▶ [WHAT YOU WILL DO]: Echo the items starting with the line that contains "How do I perform: Open" and going on through the line that contains "[x=1452, y=308]", including both of those lines. Leave the pictures out of your answer.

▶ [EXTRACTED RECORDS]:
- - - - -

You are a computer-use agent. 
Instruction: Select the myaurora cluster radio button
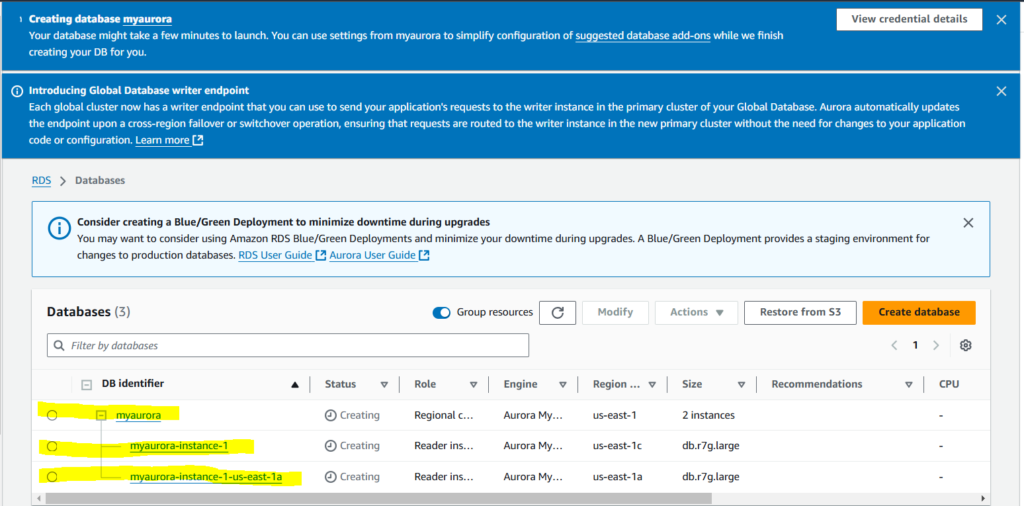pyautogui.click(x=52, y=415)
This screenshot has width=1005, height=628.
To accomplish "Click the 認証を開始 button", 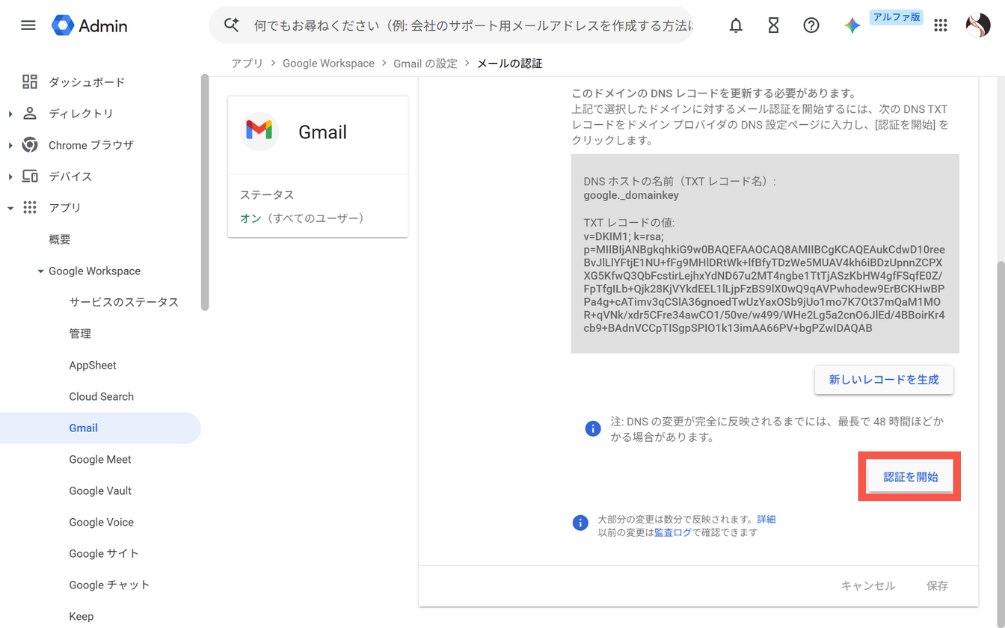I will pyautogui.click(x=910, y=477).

- - - - -

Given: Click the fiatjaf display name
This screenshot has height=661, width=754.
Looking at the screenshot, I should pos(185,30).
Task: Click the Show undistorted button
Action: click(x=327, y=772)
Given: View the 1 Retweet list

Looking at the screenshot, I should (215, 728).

- - - - -

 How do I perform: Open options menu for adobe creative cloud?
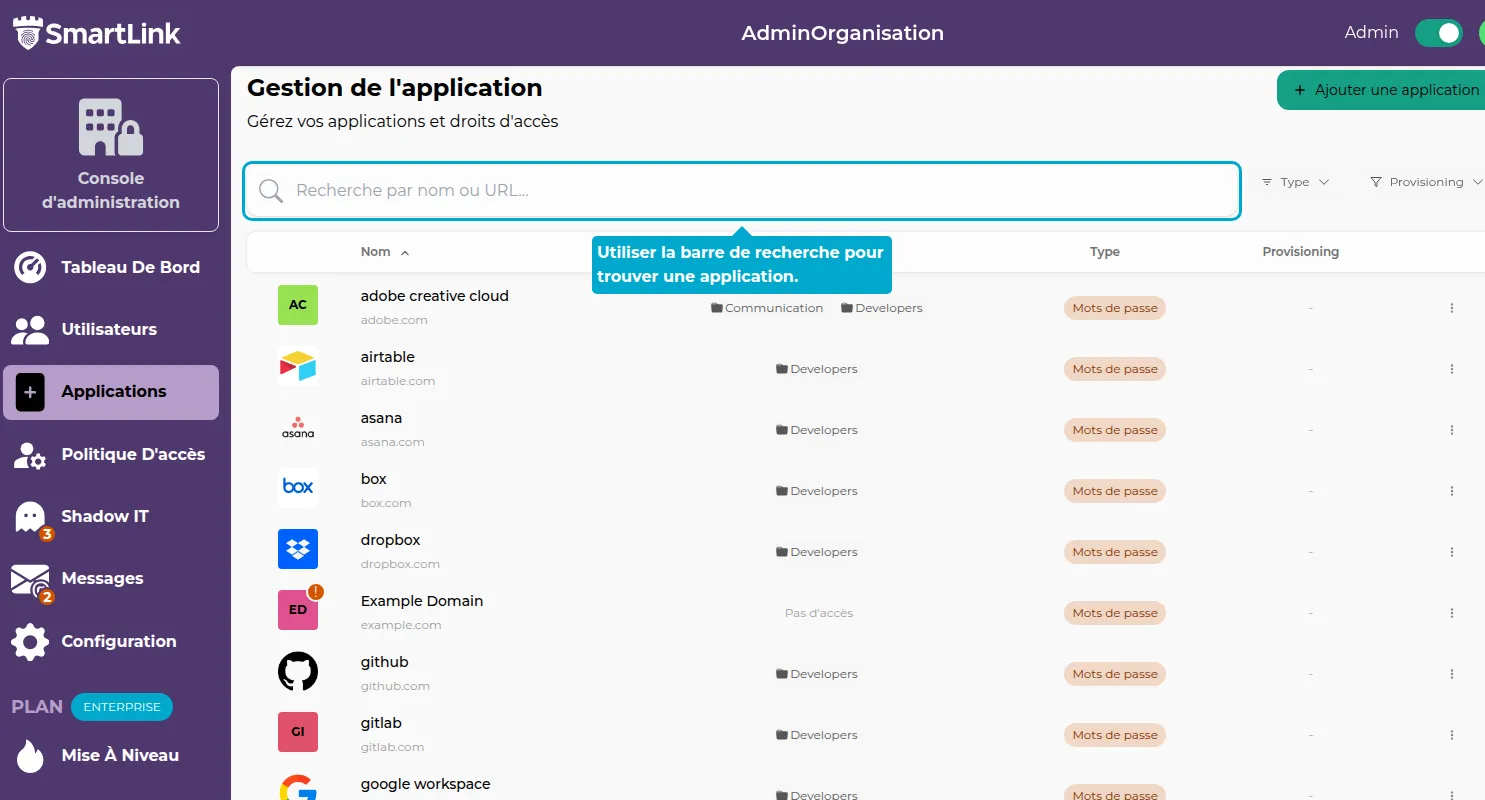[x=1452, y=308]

- - - - -

▶ [CORRECT RESPONSE]:
 How do I perform: Open options menu for adobe creative cloud?
[x=1452, y=308]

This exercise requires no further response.